- Collected data entries -
......
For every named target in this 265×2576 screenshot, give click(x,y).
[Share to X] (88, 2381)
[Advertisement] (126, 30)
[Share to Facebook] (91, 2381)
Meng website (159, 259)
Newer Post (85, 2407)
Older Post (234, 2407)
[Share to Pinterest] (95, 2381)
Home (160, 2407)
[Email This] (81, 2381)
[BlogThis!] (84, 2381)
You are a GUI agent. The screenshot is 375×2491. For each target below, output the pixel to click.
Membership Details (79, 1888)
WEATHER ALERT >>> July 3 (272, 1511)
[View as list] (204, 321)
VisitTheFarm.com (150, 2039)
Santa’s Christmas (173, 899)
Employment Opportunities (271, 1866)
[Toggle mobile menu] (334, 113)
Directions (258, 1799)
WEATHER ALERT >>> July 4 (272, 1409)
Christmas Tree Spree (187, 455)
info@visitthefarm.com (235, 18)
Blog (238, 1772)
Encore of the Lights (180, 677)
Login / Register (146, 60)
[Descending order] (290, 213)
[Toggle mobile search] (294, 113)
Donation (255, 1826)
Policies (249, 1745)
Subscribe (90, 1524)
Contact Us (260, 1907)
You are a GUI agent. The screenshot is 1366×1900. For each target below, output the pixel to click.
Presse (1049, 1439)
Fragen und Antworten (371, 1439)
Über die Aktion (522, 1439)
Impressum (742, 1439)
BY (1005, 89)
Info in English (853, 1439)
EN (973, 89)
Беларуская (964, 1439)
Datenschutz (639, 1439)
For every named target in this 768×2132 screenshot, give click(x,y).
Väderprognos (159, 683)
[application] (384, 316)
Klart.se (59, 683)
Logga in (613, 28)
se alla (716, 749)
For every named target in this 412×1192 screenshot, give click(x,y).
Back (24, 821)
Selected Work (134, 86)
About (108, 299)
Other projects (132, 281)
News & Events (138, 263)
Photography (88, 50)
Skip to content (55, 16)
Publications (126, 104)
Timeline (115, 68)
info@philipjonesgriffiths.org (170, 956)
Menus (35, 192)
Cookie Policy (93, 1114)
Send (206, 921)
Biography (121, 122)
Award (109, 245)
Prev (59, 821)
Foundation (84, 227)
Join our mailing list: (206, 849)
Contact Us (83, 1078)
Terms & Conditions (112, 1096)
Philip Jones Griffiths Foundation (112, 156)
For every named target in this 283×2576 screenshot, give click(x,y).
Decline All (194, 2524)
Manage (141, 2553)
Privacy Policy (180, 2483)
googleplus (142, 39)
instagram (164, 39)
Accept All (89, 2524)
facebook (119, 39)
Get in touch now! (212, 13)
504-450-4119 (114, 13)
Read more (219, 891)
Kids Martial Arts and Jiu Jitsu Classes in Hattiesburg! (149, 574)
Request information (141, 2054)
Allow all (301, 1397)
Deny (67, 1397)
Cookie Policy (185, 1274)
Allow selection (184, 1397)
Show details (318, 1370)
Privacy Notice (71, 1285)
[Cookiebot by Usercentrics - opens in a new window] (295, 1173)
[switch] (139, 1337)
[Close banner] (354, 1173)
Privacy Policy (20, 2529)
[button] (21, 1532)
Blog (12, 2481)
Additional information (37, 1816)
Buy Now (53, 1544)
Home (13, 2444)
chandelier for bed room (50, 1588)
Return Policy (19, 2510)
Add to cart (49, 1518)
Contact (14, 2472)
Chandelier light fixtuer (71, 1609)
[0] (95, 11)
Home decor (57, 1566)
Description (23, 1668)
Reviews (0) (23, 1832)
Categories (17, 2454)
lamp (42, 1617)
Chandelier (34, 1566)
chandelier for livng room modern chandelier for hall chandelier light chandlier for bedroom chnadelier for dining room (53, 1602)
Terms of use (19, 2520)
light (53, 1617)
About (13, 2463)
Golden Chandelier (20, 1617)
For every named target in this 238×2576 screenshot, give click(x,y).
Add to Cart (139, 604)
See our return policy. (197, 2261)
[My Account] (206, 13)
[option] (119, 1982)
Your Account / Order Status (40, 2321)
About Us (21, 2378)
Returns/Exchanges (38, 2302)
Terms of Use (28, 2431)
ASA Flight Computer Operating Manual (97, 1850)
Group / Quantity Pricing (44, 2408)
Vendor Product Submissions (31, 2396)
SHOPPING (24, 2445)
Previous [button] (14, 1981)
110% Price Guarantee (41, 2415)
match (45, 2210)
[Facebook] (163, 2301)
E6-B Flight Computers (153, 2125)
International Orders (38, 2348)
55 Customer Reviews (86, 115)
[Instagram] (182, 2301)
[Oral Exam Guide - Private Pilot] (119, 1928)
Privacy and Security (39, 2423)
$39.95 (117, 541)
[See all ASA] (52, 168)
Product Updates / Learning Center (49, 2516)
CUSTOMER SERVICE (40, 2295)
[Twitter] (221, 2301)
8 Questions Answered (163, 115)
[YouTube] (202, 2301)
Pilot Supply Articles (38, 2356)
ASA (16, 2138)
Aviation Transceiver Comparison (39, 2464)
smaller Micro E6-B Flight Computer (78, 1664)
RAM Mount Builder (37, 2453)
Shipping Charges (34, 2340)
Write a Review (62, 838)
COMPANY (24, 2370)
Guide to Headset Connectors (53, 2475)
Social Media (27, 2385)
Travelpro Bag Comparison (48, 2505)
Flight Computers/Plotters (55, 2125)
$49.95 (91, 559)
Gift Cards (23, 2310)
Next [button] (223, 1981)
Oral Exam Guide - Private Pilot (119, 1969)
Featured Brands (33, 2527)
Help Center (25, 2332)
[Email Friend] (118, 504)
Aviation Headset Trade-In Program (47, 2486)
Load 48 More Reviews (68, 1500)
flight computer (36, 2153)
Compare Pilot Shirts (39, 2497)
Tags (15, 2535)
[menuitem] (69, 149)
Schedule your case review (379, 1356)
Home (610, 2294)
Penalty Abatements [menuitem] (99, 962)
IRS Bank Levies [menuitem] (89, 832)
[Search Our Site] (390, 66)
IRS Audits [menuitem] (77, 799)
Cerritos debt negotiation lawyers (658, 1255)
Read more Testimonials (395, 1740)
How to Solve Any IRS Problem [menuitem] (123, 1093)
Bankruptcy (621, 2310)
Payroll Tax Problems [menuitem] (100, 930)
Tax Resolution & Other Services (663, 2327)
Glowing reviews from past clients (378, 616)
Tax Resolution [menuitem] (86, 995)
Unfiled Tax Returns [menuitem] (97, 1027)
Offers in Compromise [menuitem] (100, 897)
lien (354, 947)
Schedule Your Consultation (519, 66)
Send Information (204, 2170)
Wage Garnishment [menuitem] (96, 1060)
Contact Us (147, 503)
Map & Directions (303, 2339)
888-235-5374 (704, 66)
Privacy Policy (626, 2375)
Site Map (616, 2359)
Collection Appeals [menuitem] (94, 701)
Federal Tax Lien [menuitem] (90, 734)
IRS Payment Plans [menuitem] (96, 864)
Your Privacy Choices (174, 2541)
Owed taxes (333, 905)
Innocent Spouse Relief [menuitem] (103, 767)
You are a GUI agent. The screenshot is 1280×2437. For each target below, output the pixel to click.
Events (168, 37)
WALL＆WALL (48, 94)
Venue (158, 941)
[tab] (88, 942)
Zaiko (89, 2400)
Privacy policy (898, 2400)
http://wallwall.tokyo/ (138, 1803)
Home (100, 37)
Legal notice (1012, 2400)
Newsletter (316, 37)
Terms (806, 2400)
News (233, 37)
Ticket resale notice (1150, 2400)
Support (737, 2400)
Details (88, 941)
......
- ABOUT THIS TASK -
Given the data above, transcribe exactly the lines from the one containing "Bankruptcy (621, 2310)" down to the one containing "Terms (806, 2400)", and no others.

- FINISHED TASK -
Bankruptcy (621, 2310)
Payroll Tax Problems [menuitem] (100, 930)
Tax Resolution & Other Services (663, 2327)
Glowing reviews from past clients (378, 616)
Tax Resolution [menuitem] (86, 995)
Unfiled Tax Returns [menuitem] (97, 1027)
Offers in Compromise [menuitem] (100, 897)
lien (354, 947)
Schedule Your Consultation (519, 66)
Send Information (204, 2170)
Wage Garnishment [menuitem] (96, 1060)
Contact Us (147, 503)
Map & Directions (303, 2339)
888-235-5374 (704, 66)
Privacy Policy (626, 2375)
Site Map (616, 2359)
Collection Appeals [menuitem] (94, 701)
Federal Tax Lien [menuitem] (90, 734)
IRS Payment Plans [menuitem] (96, 864)
Your Privacy Choices (174, 2541)
Owed taxes (333, 905)
Innocent Spouse Relief [menuitem] (103, 767)
You are a GUI agent. The screenshot is 1280×2437. For each target below, output the pixel to click.
Events (168, 37)
WALL＆WALL (48, 94)
Venue (158, 941)
[tab] (88, 942)
Zaiko (89, 2400)
Privacy policy (898, 2400)
http://wallwall.tokyo/ (138, 1803)
Home (100, 37)
Legal notice (1012, 2400)
Newsletter (316, 37)
Terms (806, 2400)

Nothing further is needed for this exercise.